Saved entries:
● ● ● ● ●

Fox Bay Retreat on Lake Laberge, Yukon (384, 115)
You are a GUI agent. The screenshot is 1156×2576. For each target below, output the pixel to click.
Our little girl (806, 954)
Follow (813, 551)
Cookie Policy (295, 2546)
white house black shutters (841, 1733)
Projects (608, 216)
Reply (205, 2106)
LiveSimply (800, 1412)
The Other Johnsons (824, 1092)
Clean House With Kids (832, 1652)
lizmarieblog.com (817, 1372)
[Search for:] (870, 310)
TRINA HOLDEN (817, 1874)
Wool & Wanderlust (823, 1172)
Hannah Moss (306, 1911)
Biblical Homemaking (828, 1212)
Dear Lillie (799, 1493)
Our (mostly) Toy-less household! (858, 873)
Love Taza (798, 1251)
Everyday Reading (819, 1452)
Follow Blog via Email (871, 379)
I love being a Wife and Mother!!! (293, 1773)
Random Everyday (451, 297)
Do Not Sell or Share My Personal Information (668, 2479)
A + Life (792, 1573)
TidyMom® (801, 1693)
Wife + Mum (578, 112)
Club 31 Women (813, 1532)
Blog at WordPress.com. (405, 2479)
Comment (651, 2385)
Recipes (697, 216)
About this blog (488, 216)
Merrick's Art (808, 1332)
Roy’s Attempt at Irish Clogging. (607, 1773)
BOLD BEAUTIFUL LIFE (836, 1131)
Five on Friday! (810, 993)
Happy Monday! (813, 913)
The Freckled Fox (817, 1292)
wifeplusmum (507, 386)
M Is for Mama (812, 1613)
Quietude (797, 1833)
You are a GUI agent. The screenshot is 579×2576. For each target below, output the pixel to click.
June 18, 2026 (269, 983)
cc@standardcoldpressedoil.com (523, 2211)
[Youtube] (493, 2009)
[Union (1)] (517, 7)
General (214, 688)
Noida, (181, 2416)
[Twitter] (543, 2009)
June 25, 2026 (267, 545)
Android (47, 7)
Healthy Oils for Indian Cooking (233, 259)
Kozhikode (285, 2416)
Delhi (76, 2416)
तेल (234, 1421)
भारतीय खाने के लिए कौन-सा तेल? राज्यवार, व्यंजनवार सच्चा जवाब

● ● ● ● ●

Pull out all lines from the entries above that include the word "screenshot".

You are a GUI agent. The screenshot is 1156×2576. For each target below, output the pixel to click.
You are a GUI agent. The screenshot is 579×2576. For each target below, output the pixel to click.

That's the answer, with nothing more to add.